◆ **Objective**
Could you render the listing as a numbered list, starting at the line that contains "Datenschutz (12, 433)" and ending at the listing's final line, with any blank lines left out?

═══ Input

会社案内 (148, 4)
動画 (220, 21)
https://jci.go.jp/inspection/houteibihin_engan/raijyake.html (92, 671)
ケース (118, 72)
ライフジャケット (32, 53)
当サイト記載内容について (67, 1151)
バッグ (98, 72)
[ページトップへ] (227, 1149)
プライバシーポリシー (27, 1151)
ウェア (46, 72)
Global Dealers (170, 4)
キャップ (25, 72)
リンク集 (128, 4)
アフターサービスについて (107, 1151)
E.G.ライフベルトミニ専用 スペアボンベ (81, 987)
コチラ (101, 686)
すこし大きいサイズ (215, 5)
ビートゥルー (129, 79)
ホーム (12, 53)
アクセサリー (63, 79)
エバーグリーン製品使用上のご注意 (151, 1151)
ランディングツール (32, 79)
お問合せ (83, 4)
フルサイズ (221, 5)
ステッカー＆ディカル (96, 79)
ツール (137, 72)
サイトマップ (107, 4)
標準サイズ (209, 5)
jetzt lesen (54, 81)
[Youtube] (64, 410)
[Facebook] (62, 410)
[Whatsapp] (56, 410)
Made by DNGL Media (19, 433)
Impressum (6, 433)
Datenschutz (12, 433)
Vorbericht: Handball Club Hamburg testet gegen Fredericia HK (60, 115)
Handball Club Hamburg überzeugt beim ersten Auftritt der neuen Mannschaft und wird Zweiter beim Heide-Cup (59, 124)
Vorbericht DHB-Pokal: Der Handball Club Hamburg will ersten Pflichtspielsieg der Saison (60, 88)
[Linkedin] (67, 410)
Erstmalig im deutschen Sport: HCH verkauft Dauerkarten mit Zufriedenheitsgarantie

══════

◆ **Reply to the exercise**
1. Datenschutz (12, 433)
2. Vorbericht: Handball Club Hamburg testet gegen Fredericia HK (60, 115)
3. Handball Club Hamburg überzeugt beim ersten Auftritt der neuen Mannschaft und wird Zweiter beim Heide-Cup (59, 124)
4. Vorbericht DHB-Pokal: Der Handball Club Hamburg will ersten Pflichtspielsieg der Saison (60, 88)
5. [Linkedin] (67, 410)
6. Erstmalig im deutschen Sport: HCH verkauft Dauerkarten mit Zufriedenheitsgarantie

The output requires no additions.